E ancora, Napolitano reclama «fermi richiami a criteri di comportamento», come quelli sul «riconoscimento effettivo dei poteri spettanti ai capi degli uffici», o come sui «limiti da osservare, spesso violati, nella motivazione dei provvedimenti giudiziari». O anche, «più semplicemente, quelli attinenti a un costume di serenità, riservatezza ed equilibrio, nel rigoroso rispetto delle regole». Una norma troppo spesso «sacrificata nell’assunzione di missioni improprie e smanie di protagonismo personale».
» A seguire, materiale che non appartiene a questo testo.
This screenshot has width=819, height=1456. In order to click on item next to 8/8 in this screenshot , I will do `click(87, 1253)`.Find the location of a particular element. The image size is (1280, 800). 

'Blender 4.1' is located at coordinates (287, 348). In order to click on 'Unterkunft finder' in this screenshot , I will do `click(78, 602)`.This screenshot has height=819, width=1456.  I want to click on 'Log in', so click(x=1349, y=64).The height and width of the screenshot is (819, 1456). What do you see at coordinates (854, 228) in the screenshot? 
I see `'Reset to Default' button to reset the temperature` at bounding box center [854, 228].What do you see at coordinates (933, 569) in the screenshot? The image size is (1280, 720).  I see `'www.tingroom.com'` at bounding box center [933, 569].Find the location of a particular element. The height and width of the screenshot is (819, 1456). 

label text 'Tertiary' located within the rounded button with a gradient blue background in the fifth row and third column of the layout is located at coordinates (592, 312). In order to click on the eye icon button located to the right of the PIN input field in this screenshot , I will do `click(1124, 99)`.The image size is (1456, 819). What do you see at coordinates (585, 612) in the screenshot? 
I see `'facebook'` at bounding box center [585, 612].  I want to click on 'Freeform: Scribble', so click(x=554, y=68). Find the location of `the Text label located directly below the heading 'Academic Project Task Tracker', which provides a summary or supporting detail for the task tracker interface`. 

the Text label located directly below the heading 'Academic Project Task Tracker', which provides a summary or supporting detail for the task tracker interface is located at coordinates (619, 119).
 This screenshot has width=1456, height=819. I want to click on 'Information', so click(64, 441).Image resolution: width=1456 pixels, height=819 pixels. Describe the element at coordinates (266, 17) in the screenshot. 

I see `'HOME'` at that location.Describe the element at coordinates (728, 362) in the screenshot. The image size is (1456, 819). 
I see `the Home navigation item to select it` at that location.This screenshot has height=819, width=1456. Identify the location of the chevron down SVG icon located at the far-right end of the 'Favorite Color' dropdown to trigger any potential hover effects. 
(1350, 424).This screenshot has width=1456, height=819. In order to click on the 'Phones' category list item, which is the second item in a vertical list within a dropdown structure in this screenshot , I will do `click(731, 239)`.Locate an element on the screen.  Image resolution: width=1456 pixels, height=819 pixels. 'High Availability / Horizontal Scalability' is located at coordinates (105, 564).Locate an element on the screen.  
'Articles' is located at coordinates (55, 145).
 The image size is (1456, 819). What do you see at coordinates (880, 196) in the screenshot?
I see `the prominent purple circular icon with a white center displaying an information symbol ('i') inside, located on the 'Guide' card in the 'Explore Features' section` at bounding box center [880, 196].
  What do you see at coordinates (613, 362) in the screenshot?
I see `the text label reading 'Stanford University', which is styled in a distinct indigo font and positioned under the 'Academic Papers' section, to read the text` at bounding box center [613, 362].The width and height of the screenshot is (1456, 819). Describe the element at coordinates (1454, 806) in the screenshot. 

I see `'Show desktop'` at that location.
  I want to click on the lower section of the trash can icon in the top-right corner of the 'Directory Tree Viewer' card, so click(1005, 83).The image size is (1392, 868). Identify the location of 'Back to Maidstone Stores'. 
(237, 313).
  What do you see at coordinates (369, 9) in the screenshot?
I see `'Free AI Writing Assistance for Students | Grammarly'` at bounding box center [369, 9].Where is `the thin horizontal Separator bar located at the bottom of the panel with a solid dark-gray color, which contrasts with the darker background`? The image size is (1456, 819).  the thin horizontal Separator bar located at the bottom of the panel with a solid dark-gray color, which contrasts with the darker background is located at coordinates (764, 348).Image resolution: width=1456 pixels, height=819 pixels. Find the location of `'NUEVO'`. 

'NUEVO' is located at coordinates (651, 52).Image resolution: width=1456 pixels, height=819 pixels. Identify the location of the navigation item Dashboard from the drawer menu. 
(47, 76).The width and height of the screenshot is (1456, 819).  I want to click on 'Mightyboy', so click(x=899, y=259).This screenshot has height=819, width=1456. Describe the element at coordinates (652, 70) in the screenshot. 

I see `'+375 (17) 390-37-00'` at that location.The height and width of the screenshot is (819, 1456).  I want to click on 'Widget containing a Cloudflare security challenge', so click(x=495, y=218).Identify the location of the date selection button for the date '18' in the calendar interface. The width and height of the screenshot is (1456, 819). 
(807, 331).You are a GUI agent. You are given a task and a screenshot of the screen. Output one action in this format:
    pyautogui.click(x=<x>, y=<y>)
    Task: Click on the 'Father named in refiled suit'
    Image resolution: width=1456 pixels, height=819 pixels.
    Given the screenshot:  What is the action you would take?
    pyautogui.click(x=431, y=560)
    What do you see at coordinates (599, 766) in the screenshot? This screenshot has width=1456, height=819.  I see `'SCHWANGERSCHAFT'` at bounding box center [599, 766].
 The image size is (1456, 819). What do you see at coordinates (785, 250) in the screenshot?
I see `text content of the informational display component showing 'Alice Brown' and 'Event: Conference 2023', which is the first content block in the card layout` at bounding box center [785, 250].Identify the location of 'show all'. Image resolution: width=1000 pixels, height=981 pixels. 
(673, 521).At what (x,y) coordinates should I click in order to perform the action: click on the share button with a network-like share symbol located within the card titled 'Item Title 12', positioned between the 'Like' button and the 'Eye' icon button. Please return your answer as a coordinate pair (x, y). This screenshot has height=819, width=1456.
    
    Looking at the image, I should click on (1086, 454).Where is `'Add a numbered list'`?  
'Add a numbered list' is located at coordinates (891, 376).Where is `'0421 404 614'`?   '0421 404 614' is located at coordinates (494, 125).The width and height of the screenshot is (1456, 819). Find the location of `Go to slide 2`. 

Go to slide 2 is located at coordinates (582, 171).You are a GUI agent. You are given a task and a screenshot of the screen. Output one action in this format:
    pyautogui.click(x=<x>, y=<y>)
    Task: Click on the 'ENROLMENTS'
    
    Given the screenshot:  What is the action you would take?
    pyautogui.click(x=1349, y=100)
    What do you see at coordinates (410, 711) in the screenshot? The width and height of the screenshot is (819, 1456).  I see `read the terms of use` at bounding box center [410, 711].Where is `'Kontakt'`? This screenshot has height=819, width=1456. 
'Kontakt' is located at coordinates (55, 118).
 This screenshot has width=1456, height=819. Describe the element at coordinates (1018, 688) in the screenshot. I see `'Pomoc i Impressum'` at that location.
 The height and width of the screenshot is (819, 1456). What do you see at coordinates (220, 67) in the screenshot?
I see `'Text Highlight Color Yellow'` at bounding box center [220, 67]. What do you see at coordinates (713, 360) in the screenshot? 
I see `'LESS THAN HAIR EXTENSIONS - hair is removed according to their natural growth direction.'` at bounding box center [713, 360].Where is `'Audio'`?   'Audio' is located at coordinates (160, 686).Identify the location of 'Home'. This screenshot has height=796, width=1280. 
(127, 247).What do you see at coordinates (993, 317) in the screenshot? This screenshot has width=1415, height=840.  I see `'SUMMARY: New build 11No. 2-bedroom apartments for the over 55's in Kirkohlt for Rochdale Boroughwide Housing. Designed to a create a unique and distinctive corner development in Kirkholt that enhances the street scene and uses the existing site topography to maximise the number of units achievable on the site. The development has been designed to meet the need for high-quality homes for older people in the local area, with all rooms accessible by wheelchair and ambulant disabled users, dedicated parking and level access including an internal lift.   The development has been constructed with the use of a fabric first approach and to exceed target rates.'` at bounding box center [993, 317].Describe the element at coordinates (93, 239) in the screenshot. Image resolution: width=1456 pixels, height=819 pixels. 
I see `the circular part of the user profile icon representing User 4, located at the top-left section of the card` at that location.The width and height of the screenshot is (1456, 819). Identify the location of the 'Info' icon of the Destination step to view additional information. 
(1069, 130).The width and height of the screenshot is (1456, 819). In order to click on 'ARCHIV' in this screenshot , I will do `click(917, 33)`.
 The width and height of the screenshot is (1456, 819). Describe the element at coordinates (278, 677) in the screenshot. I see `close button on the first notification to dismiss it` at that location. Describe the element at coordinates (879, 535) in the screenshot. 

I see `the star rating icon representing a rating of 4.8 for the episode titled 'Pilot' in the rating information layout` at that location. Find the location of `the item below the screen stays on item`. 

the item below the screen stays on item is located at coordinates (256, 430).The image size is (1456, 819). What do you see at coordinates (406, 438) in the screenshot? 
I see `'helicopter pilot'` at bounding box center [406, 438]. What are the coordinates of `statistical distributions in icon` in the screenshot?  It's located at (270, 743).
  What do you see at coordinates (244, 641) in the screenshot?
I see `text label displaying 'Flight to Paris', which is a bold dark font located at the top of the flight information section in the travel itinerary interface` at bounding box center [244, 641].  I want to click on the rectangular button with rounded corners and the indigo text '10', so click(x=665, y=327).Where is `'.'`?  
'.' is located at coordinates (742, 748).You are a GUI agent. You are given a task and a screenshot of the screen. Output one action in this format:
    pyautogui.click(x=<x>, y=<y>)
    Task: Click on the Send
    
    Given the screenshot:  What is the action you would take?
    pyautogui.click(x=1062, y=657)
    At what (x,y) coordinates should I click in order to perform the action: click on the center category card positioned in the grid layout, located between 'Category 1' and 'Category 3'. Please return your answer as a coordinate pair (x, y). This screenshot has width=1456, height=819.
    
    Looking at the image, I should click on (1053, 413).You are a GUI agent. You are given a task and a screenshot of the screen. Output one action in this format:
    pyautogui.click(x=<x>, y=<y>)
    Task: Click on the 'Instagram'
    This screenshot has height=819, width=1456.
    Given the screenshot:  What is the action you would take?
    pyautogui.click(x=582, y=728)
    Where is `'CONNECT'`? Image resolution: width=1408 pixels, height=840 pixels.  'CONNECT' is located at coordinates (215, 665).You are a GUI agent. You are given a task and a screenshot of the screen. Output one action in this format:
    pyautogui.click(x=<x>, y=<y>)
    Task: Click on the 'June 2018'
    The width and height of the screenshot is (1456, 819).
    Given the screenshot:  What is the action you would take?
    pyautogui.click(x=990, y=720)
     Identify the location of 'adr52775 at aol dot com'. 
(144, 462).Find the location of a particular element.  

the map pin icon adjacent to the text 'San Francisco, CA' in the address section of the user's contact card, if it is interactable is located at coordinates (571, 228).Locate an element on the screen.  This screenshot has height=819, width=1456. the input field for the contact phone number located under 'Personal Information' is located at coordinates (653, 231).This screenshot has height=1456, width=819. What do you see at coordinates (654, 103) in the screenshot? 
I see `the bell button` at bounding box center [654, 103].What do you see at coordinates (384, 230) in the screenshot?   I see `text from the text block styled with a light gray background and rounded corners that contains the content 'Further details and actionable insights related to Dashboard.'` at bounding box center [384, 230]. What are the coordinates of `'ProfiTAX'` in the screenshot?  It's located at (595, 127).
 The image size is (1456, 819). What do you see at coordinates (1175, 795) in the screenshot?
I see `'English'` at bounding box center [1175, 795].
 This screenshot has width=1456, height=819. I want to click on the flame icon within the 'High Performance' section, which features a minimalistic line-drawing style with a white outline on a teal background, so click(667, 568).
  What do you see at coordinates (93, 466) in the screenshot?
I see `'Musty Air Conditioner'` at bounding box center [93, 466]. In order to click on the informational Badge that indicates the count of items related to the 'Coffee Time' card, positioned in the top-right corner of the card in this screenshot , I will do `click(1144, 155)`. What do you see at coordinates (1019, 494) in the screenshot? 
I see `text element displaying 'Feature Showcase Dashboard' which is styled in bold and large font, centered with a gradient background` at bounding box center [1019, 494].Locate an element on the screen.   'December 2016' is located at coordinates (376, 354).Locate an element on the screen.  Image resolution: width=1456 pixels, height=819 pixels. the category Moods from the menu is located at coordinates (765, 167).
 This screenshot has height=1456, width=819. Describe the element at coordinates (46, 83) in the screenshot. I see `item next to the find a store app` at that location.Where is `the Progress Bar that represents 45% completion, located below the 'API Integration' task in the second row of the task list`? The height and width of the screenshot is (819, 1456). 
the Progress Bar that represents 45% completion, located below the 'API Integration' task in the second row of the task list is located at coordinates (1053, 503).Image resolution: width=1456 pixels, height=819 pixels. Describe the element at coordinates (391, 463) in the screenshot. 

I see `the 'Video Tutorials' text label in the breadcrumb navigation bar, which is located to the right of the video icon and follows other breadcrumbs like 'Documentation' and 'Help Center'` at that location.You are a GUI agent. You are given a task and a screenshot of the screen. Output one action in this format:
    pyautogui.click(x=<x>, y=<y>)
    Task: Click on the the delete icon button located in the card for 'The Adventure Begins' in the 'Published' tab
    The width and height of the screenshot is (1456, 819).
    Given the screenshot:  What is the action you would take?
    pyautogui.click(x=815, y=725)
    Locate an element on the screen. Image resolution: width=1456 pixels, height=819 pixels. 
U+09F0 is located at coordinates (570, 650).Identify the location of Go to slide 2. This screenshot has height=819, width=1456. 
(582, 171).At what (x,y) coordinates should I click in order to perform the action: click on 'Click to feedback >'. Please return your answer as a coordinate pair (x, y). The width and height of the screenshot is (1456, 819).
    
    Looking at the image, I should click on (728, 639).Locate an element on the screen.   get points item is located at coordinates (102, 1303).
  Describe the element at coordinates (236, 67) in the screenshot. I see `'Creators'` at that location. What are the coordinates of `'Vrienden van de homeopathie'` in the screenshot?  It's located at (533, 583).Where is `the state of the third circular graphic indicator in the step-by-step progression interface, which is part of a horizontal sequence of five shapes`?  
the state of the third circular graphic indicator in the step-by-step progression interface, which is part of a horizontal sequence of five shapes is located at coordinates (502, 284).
Ma la lista delle cose che non vanno prosegue con «la gravissima condizione della giustizia civile», i cui tempi biblici «frenano lo sviluppo e il dinamismo italiano». Bisogna anche intervenire subito «sull’intollerabile durata dei processi» e «scongiurare eccessi di discrezionalità e rischi di arbitrio». Il fine ultimo della riforma della giustizia dovrà essere il ripristino «dell’efficienza di uno Stato fondato sull’imperio della legge».
Ora la palla è alle forze politiche. «Si discuta di tutto ciò in Parlamento - dice ancora Napolitano - e attraverso ogni altro utile canale di consultazione, e si cerchino strade condivise». Si discuta e non si litighi, perché il risultato è vicino. «La politica della giustizia è materia controversa è scottante, eppure nel 1999 si riuscì a varare con una schiacciante maggioranza il principio del giusto processo». Oggi per il capo dello Stato bisogna riprovarci. «Sono gli eventi stessi, la complessità dei problemi che ha l’Italia, che esigono più pacati dibattiti e disponibilità ben maggiori». D’altronde, si chiede, «dove mai potrebbe condurre un’ulteriore esasperazione dei rapporti, la perdita del senso della misura, del limite nella polemica e perfino nel linguaggio corrente?». E se non volete ascoltare l’appello del presidente della Repubblica, insiste, «sentite quello che si attende il Paese».
Vale per la giustizia ma vale pure per il federalismo fiscale, sperando che «questa innovazione sia un fattore durevole di accresciuta efficienza dello Stato». E vale per l’altra grande emergenza di questi mesi, la crisi finanziaria.